- REQUIREMENTS
Reproduce all of the records below exactly, line for line. Leave the pictures out of your answer.

== EXERCISE MATERIAL ==

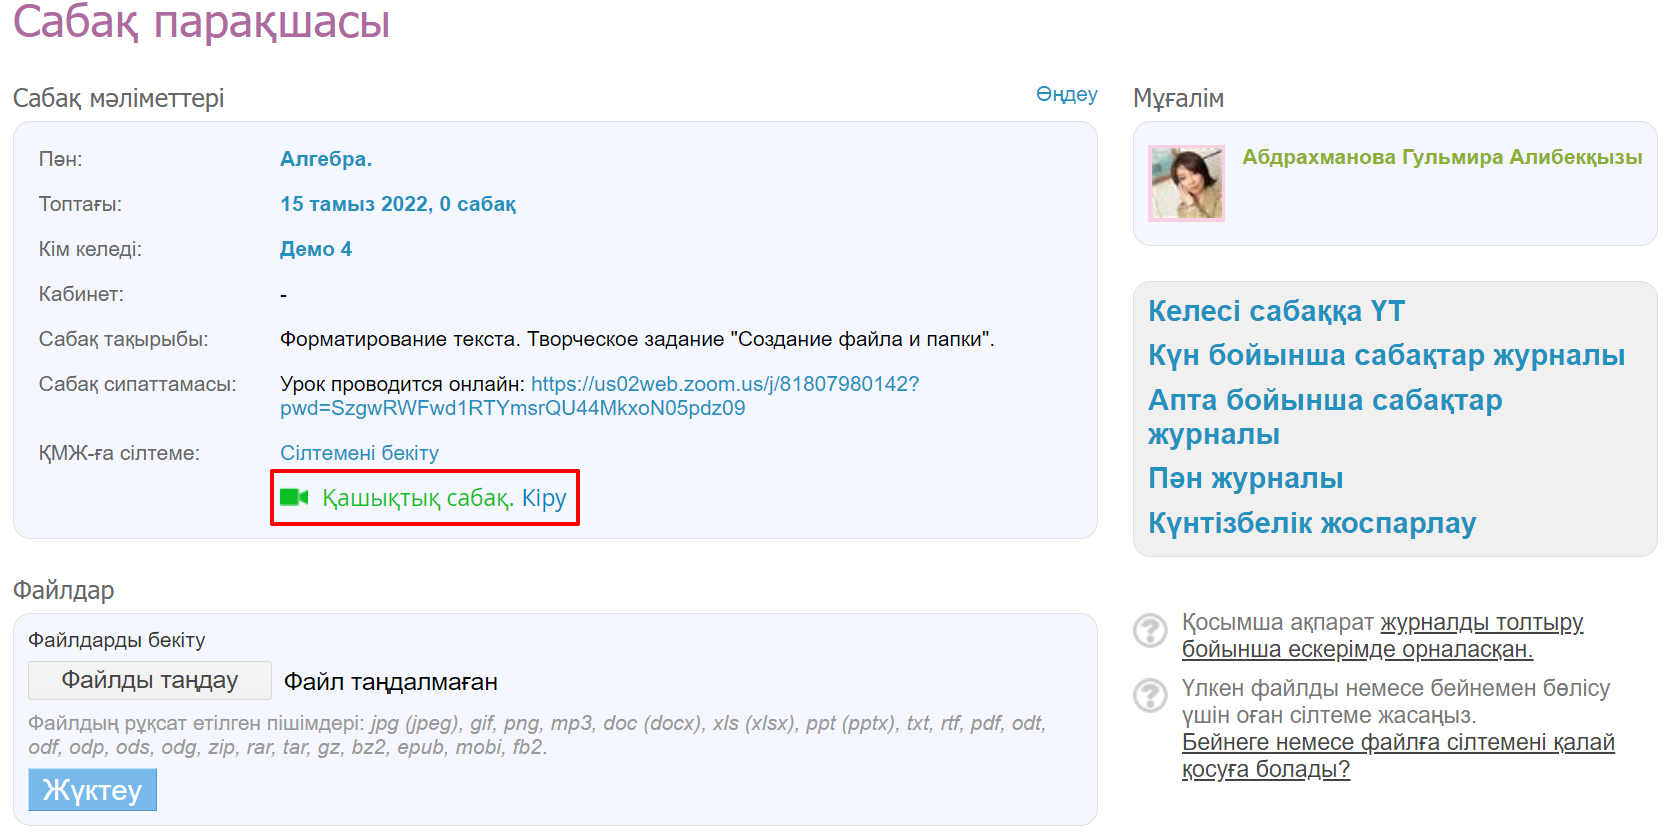1674x835 pixels.
Task: Open the 15 тамыз 2022 lesson date link
Action: 397,204
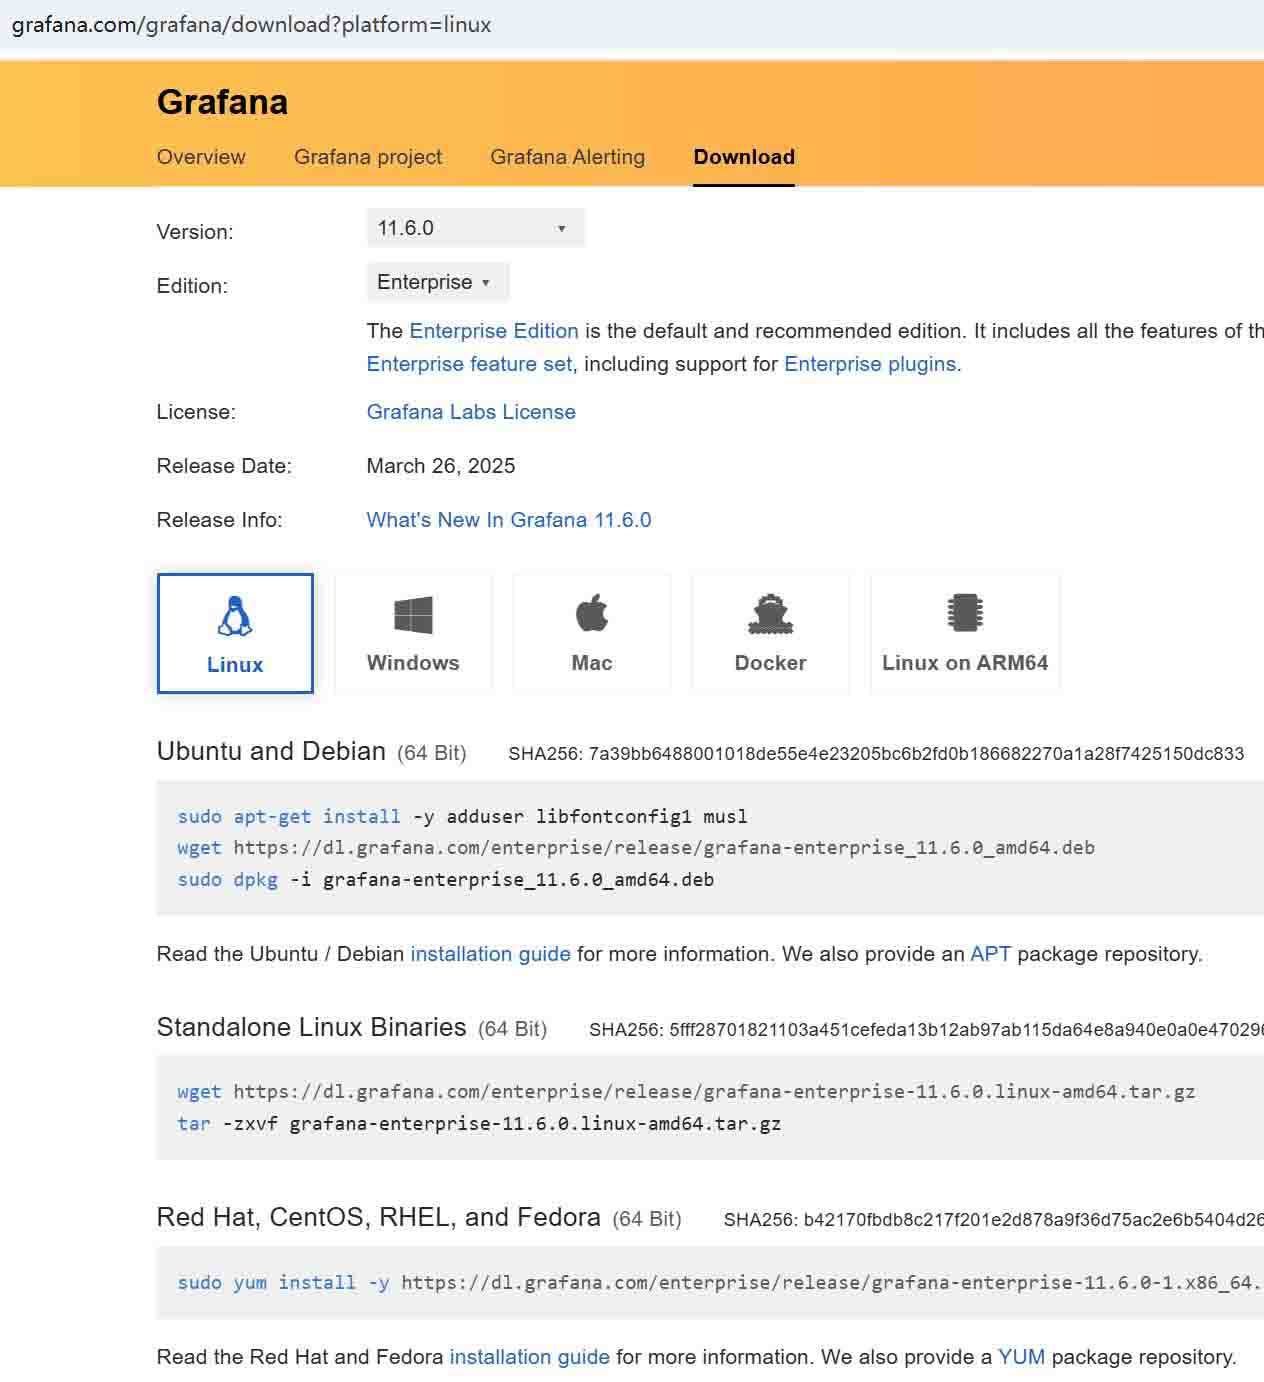The height and width of the screenshot is (1382, 1264).
Task: Switch to the Grafana project tab
Action: click(x=368, y=157)
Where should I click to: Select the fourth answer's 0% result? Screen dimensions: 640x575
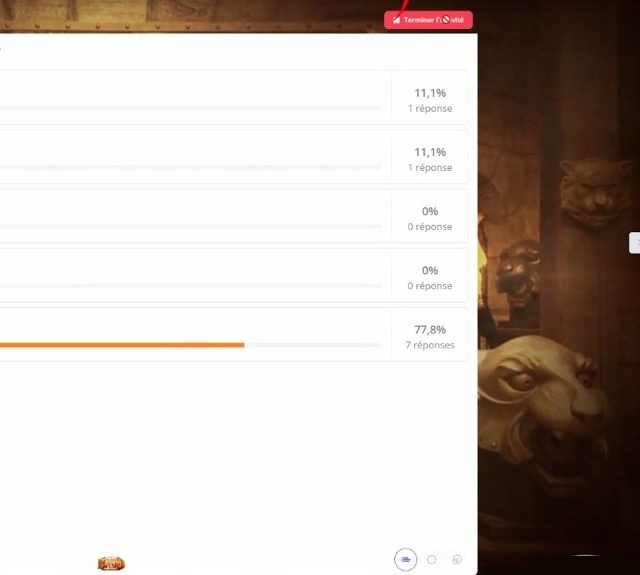pyautogui.click(x=430, y=278)
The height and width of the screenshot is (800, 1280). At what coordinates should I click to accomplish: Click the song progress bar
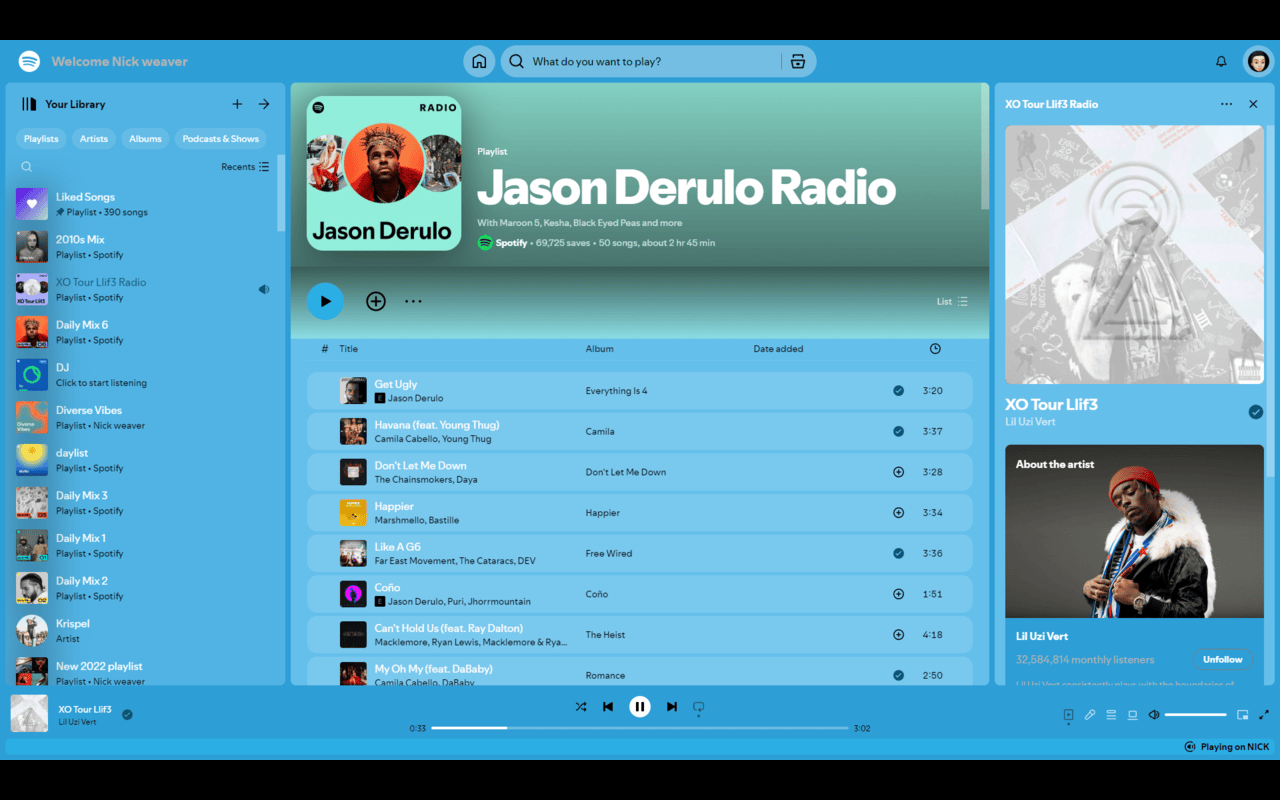pyautogui.click(x=640, y=729)
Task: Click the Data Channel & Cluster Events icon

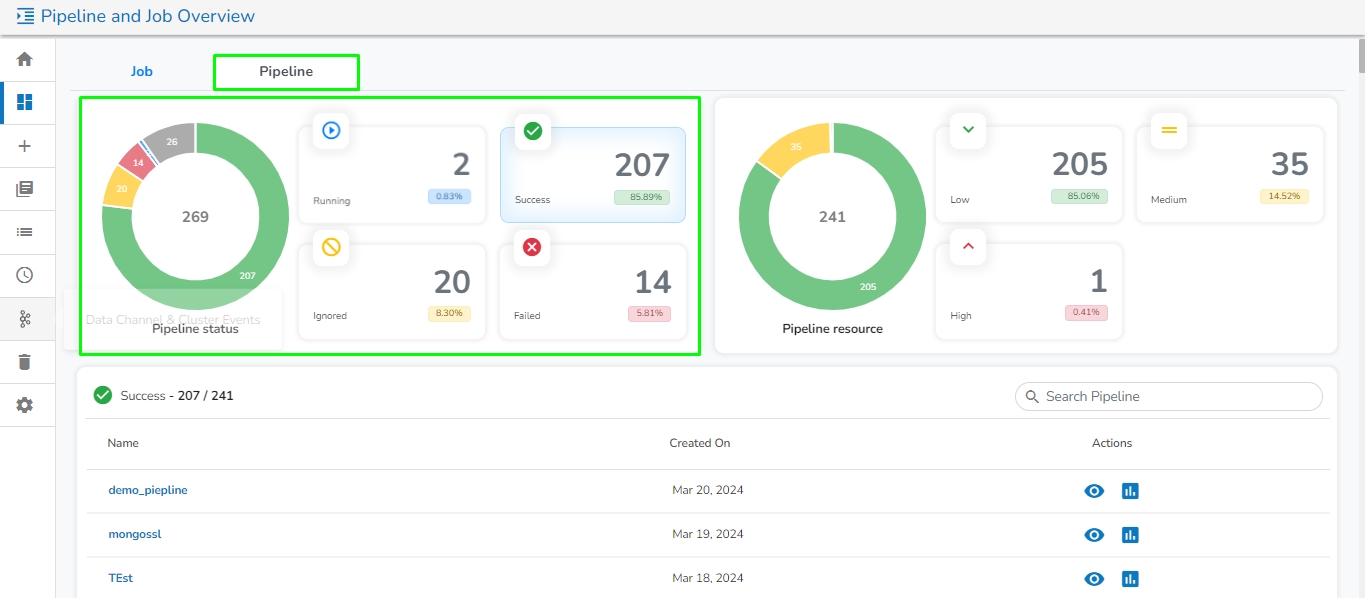Action: [x=25, y=319]
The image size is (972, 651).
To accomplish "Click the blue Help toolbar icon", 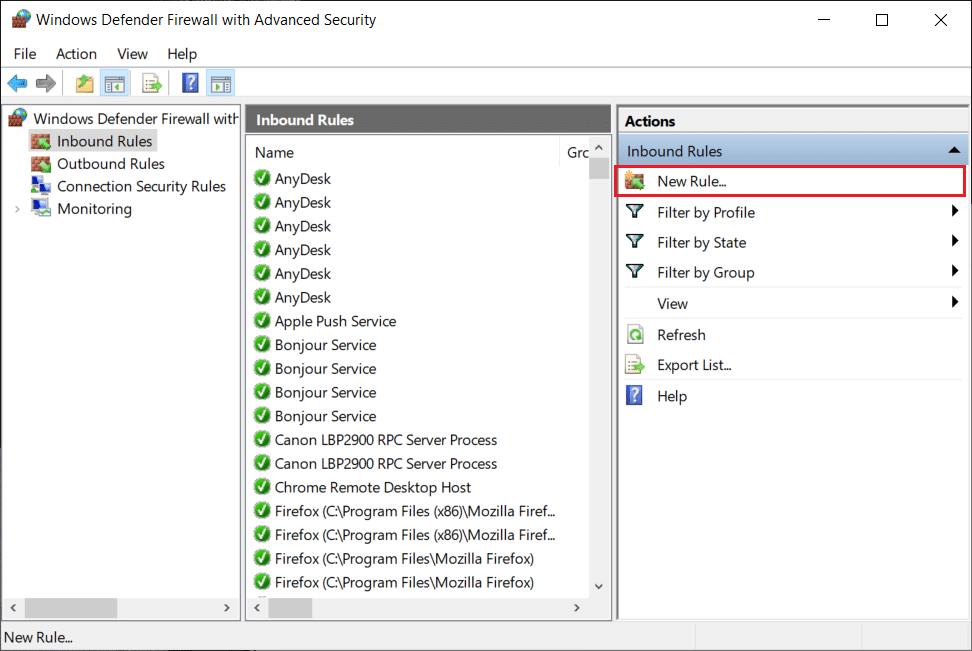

===

- FINAL RESULT
1674x835 pixels.
Task: Open the 15 тамыз 2022 lesson date link
Action: 397,204
The height and width of the screenshot is (1382, 1264).
Task: Switch to the Grafana project tab
Action: click(x=368, y=157)
Where should I click to: Select the fourth answer's 0% result? Screen dimensions: 640x575
pyautogui.click(x=430, y=278)
The height and width of the screenshot is (800, 1280). At what coordinates should I click to accomplish: Click the song progress bar
pyautogui.click(x=640, y=729)
Task: Click the Data Channel & Cluster Events icon

Action: [x=25, y=319]
The image size is (972, 651).
To accomplish "Click the blue Help toolbar icon", 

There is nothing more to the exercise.